What surprised me was the way in which he said yes. It was so 'definite' that I made a mental note to look into exactly how sustainable small-scale touring is for Paines Plough.

Most of the below is taken from the 2014 annual accounts of Paines Plough Limited, which are the most recent accounts available at time of writing.

First part, revenue:

£20142013Growth% Growth
Arts Council Portfolio Funding314,344313,8015430.17%
Project Specific Funding218,483299,896(81,413)-27.15%
Production Revenue139,844168,524(28,680)-17.02%
Donations & Other18,09514,7233,37222.90%

First thing to note, revenue dropped by around 13% year on year. A proportion of that decrease can be attributed to securing funding for The Roundabout Auditorium in 2013.

£314,344 (roughly 46% of Paines Plough's revenue in 2014) comes from Arts Council England's National Portfolio funding. Essentially no change year on year and looking ahead, there won't be much change in that number out to 2017/2018 according to ACE's data.

The decrease in Project Specific Funding (restricted funds that have to be used for their specified purpose) can be attributed to successfully securing funding for The Roundabout in 2013. However, stripping out the costs of The Roundabout from 2013 (very simply assume it cost the £150,000 received from The Andrew Lloyd Webber Foundation in 2013), Project Specific Funding would have actually shown a significant increase year on year.

Removing the costs of The Roundabout from 2013 does however mean that Production Revenue (unrestricted revenue that can be used for any purpose) drops from ~26% of revenue in 2013 down to ~20% of revenue in 2014. This is worth pointing out because Paines Plough do not have a large number of revenue streams and over-reliance on Arts Council England, grants and donations may not be 'truly' sustainable in the event of severe funding cuts (remember that The Department of Culture, Media and Sport has been modelling cuts of up to 40%).

The table below shows Production Revnue as a percentage of revenue for the past 5 years (unadjusted figure used for 2013).

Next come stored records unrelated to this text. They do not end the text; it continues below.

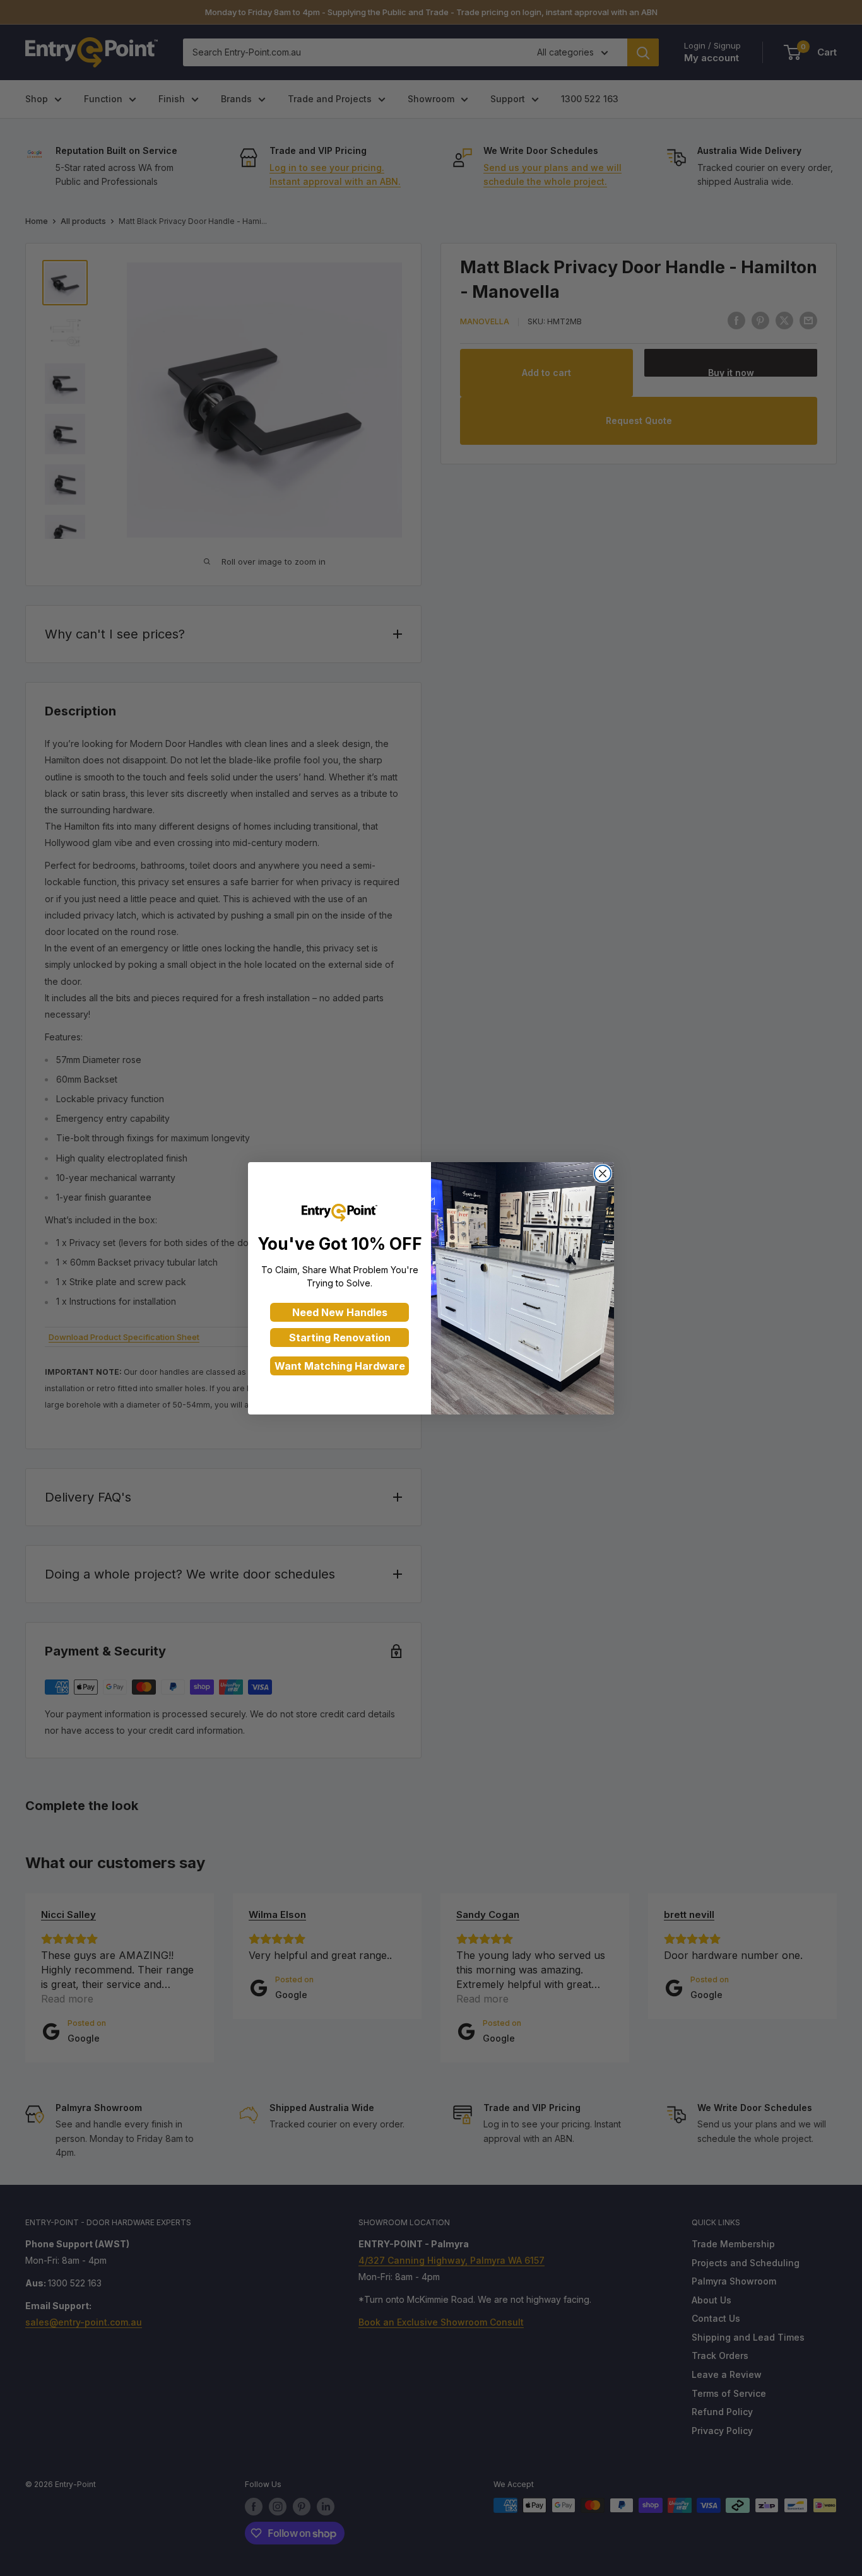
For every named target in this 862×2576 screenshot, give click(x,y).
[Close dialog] (602, 1173)
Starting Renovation (340, 1337)
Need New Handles (339, 1312)
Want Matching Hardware (340, 1366)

Production Revenue139,844168,524228,40217056250184
Total Revenue690,766796,944626821463529318683
Production Revenue as a %20%21%36%37%16%

Funding The Roundabout may have suppressed the percentages in recent years but having secured such an incredible asset means that Paines Plough are perfectly poised to nudge that Production Revenue % number upwards over the next 5 years if they so choose.

An alternative would be to focus on Project Specific Funding. If a specific project has adequate funding then production revenue may not be required, allowing Paines Plough to reach a wider audience (using subsidised tickets for example). This would likely suppress future Production Revenue. As a highly collaborative organisation, Paines Plough's network is perhaps their greatest asset so it follows that the more they can expand that network through better funding for specific projects the better. I would assume extended reach also helps when it comes to ACE Portfolio funding.

The collaboration aspect is important when considering revenue. It seems clear that not all Production Revenue from every single production that bears the Paines Plough name goes through Paines Plough. For example, a touring production may be subject to a number of calls whereby venues, collaborative partners and Paines Plough themselves all take slices of the production revenue (not necessarily in that order). Again, this likely suppresses Production Revenue as a % of revenue: if Paines Plough were to do more 'in-house' they could report more Production Revenue but the collaborative nature of their work is what ensures their status as a powerhouse of new writing.

At least as far as reported revenue is concerned, I am not surprised James Grieve was so certain in his reply to the question of sustainability. What will be interesting over the next few years is seeing whether The Roundabout is used to fuel growth and drive Paines Plough towards self-sufficiency (increasing Production Revenue as a % of revenue) or whether it demands ever increasing subsidies to maintain and attract the right audience numbers.